Both the letter and the spirit of Gore continue to echo through today’s forum non conveniens decisions. Since the U.S. Supreme Court in 1981 affirmed the forum non conveniens dismissal of foreign plaintiffs’ claims from the defendant’s home forum, foreign plaintiff–U.S. defendant tort suits have become a paradigm case for forum non conveniens. Further, explicit in many of these dismissals is a characterization of the foreign plaintiffs’ pursuit of meaningful damages awards as illegitimate forum shopping.

Gore challenges us to ask: What is so illegitimate about those whose bodies produce material benefits for U.S. corporations seeking to have those bodies valued equally to the corporations’ local employees? The standard response is that these plaintiffs’ own countries could pass similar laws if they valued the plaintiffs’ lives equally. But such responses, like that of the New Jersey court in Gore, risk blaming the victim for the structural inequities that contributed to their injuries in the first place.

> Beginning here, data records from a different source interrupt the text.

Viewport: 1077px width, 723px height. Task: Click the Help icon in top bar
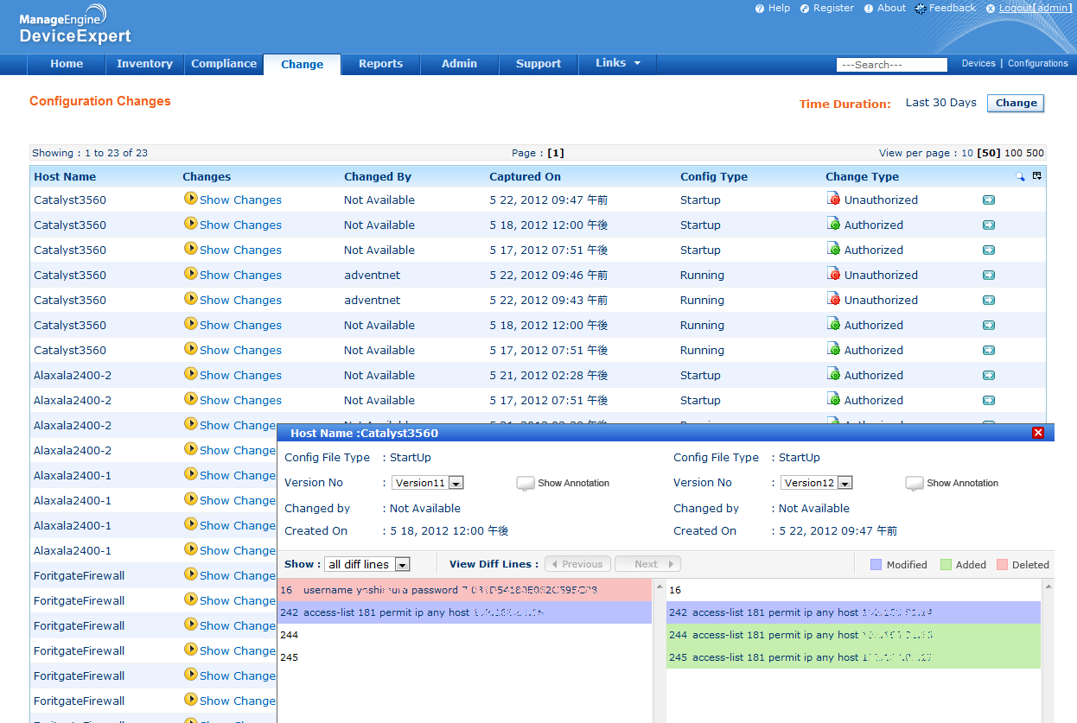760,9
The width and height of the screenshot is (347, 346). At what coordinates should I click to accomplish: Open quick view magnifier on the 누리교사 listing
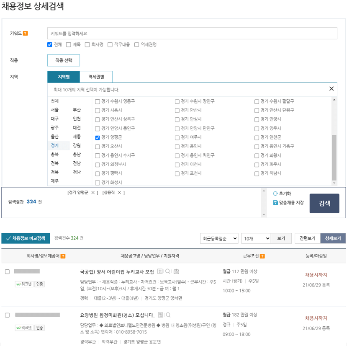coord(167,271)
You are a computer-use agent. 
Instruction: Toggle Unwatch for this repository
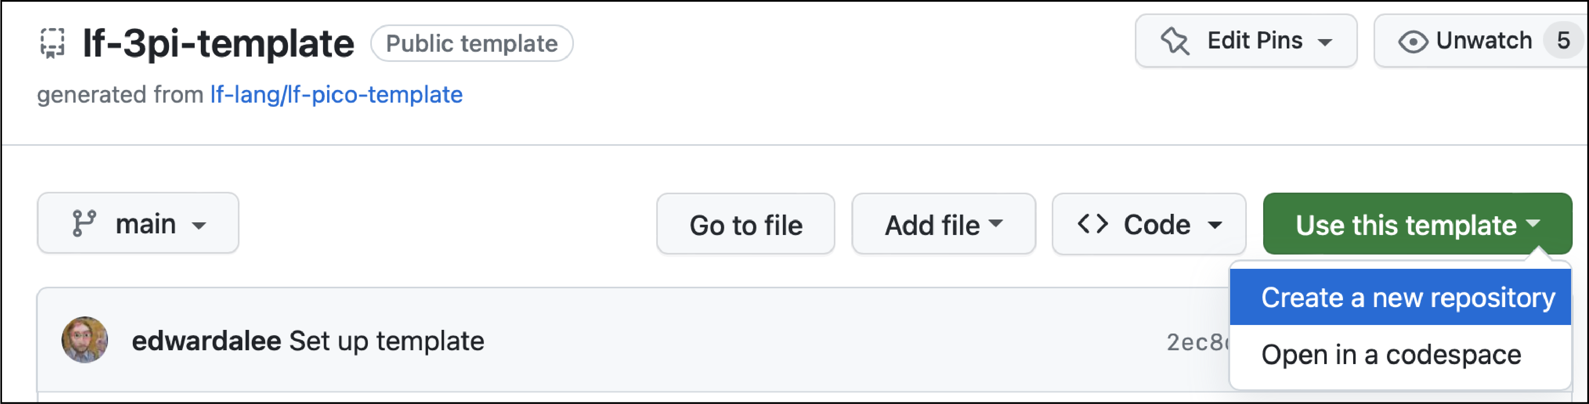(x=1480, y=41)
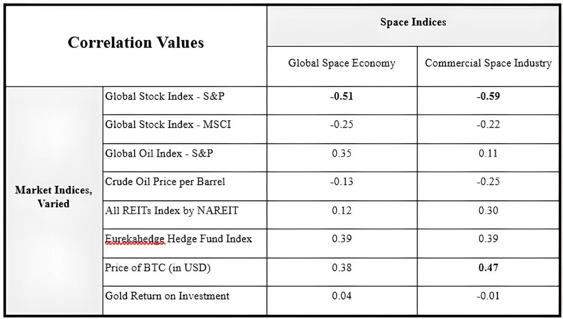Select the "Global Stock Index - MSCI" row label

pos(168,125)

What could we do better? U.S. courts should recognize that a plaintiff’s choice to sue a defendant in the defendant’s home court is a valid forum choice. This aligns with the assumption in most of the world that the defendant’s home is the presumptively appropriate venue for suit (see art. 4). And, as the early language of forum non conveniens cases indicated, the defendant is not “harassed” or “oppressed” by suit in its home forum. At the very least, a plaintiff’s choice to sue the defendant at the defendant’s home should weigh heavily against dismissal—as an increasing number of federal circuits have indicated (p.2323 & n.211).

Concomitantly, state courts should reject—and federal courts should downplay—the U.S. Supreme Court’s discounting of foreign plaintiffs’ decisions to sue in the United States, at least when the plaintiff is suing in the defendant’s home court. As the Oregon Supreme Court put it, “we defer to the plaintiff’s choice not because it is assumed to be convenient, but because it is the plaintiff’s right to choose from those forums that are available to it.” And as the rules of personal jurisdiction and venue make clear, the defendant’s home forum is always an available option. The plaintiff’s ability to access it should not turn on the plaintiff’s “foreignness” as a proxy for the value of the plaintiff’s life.